Katrina Rore

Personal information
- Full name: Katrina Rore (Née: Grant)
- Born: 6 May 1987 (age 39) Papakura, New Zealand
- Height: 1.87 m (6 ft 2 in)
- Spouse: Joel Rore ​(m. 2018)​
- School: Auckland Girls' Grammar School
- University: University of Otago

Netball career
- Playing positions: GK, GD, WD
- Years: Club team / Apps
- 2005: Canterbury Flames / 6
- 2006–2007: Otago Rebels / 13
- 2008–2009: Southern Steel / 27
- 2019: NSW Swifts / 7
- 2010–2020: Central Pulse / 150
- 2026: NSW Swifts / 3
- Years: National team / Caps
- 2008–2022: New Zealand / 137

Medal record
Representing New Zealand
Women's netball
Commonwealth Games
| Gold medal – first place | 2010 Delhi | Tournament |
World Netball Series
| Gold medal – first place | 2009 Manchester | Fastnet |
| Silver medal – second place | 2011 Liverpool | Fastnet |
Netball World Cup
| Gold medal – first place | 2019 Liverpool | Tournament |
| Silver medal – second place | 2015 Sydney | Tournament |

= Katrina Rore =

New Zealand netball player

Katrina Rore (née Grant; born 6 May 1987 in Papakura, Auckland, New Zealand) is a New Zealand international netball player. Rore is a previous captain of the New Zealand national netball team, the Silver Ferns, and most notably played for the Central Pulse in the ANZ Championship. Rore signed to the New South Wales Swifts in the Suncorp Super Netball league in the latter half of the 2018–2019 season following the Netball World Cup.

In domestic netball, Rore previously played for the Canterbury Flames in the National Bank Cup in 2005, before moving south for a two-year stint with the Otago Rebels (2006–07). In the ANZ Championship, she played for the Southern Steel in 2008 and 2009, before signing with the Wellington-based Central Pulse for 2010.

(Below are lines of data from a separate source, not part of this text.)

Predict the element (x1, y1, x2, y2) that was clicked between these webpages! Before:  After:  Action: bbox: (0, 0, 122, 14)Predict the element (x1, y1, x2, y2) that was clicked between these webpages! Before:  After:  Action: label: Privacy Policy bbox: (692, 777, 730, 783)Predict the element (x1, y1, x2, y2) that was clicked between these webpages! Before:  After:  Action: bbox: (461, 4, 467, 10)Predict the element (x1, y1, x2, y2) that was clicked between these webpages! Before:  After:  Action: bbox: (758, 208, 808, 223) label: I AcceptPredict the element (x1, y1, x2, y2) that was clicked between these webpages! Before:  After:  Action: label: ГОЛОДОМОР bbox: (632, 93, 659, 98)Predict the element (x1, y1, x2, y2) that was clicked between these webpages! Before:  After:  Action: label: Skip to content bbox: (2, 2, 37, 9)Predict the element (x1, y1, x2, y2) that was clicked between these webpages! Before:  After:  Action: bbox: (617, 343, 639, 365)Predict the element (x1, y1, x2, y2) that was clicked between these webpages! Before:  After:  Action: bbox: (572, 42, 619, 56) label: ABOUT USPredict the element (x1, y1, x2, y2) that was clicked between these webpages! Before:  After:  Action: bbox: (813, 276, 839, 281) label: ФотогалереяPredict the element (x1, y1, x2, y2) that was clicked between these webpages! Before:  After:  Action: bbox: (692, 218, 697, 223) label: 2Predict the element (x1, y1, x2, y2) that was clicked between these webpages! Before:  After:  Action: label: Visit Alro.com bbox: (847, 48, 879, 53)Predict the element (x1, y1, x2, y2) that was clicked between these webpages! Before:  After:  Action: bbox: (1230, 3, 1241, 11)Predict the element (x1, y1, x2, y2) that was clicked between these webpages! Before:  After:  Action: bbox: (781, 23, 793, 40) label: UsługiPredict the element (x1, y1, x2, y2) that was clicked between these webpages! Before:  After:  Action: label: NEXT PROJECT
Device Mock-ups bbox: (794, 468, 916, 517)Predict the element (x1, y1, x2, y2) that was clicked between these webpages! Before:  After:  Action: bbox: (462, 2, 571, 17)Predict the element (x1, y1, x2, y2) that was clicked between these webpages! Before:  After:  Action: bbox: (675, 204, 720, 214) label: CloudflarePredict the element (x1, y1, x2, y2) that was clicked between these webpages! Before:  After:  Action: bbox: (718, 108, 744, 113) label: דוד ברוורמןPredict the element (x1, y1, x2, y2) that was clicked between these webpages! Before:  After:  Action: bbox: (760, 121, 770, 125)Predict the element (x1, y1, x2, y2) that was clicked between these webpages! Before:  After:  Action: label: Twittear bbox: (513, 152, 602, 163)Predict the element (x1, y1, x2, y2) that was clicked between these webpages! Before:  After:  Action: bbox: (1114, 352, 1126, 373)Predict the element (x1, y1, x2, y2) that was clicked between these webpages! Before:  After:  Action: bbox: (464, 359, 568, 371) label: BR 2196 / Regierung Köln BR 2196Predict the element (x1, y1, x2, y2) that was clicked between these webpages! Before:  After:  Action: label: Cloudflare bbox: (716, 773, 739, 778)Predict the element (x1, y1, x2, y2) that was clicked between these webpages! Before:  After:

Rore was included in the Silver Ferns team for 2008. She made her on-court debut the same year against Australia, partnering Casey Williams in the defence circle. She also played with the Silver Ferns at the 2009 World Netball Series in Manchester and the 2010 Commonwealth Games in Delhi, with New Zealand winning gold medals at both events. Rore was selected as the 26th captain of the Silver Ferns in 2017, however her leadership fell under criticism when the team did not win a medal at the 2018 Commonwealth Games. Rore failed to make the Silver Ferns selection under Noeline Taurua coaching for the 2019 Netball Quad Series she was however re-selected for the 2019 Netball World Cup.

Rore was named the 2018 ANZ Premiership Player of the Year.

December 2022 Rore announced her official retirement from international netball, Rore was only one of five Silver Ferns to become a centurion with 137 caps to her name behind Irene van Dyk, Maria Folau, Leana de Bruin and Laura Langman.

In April 2026, Rore briefly returned to the NSW Swifts as a temporary replacement after Sarah Klau was injured. She joined the squad on a short-term basis to help cover the defensive position during Klau’s absence.

==Personal life==
Katrina Rore is married to Joel Rore, to whom she proposed in Fiji. Rore missed the 2021 season due to pregnancy, and gave birth to the couple's first child, in May that year. Rore planned to make her domestic comeback in 2022 with the Waikato Bay of Plenty Magic, but this did not eventuate after she announced her second pregnancy.